Here's my recommendation: next time you go to the library, pick up this book.  Read until you get to the end of the section about the kid writing his own children's book.  It won't take you too long, and it's incredibly funny.  Then put the book back down on your shelf and take the first Diary home with you. 

A Tree Grows in Brooklyn
by Betty Smith
505 pages
Harper Perennial (Modern Classics) 2001 (orig. copyright 1943)
Ah, grown-up fiction at last. (And, note, not a fantasy nor an adventure story, either!  Way to branch out, me!)  This book was so good, I kind of don't know what to say about it.  There's a reason a classic is a classic. While the book is about a girl growing into womanhood, it's such a well-written, warm, relateable book that I never felt turned off by the fact that it's basically the origin of ChickLit.  It's a story of a family struggling in a small neighborhood in Brooklyn (where a tree grows, both literally and metaphorically).  What happens?  The usual things that happen.  Birth, death, poverty, first jobs, first kisses, crazy neighbors, outings gone horribly wrong, new schools, holidays.  There's nothing out of the ordinary in the story.  It's just a great story. It's a downer at points, but it's not depressing.  It's about the survival and not the obstacles.  Francie's family sort of takes the underdog role for most of the book, and it's easy to pull for each of them.  I read this book because a good friend mentioned she'd read it something like six times, and I can see how the re-read value would be high.  A high schooler reading this book will get an entirely different story than a college grad, or a new parent, or a grandmother, et cetera.

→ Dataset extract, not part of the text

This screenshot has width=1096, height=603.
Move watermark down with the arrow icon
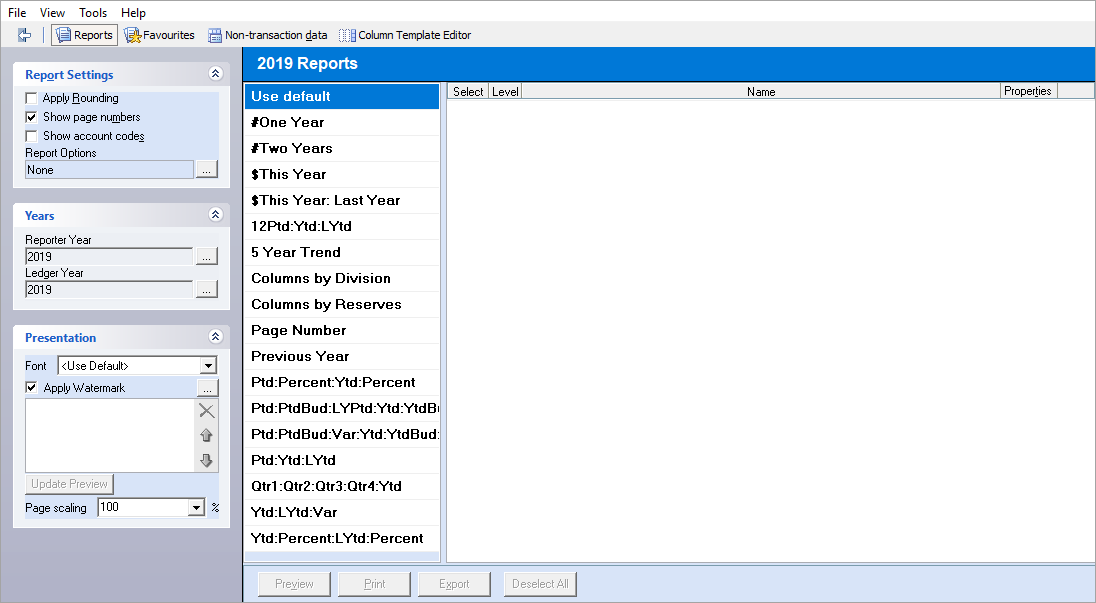click(x=207, y=460)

Now, it took me a while to get through, but not because it was a "tough read."  It was actually a really easy read.  However, the episodic structure of the story meant that most chapters wrapped up nicely.  There weren't many cliffhangers, so I was never itching to get back because I just had to know what happened next.  And with the way my life's been running lately, let's just say things like recreational reading have easily been dropped to the wayside for days at a time.  Nevertheless, phenomenal book.  Pretty highly recommended.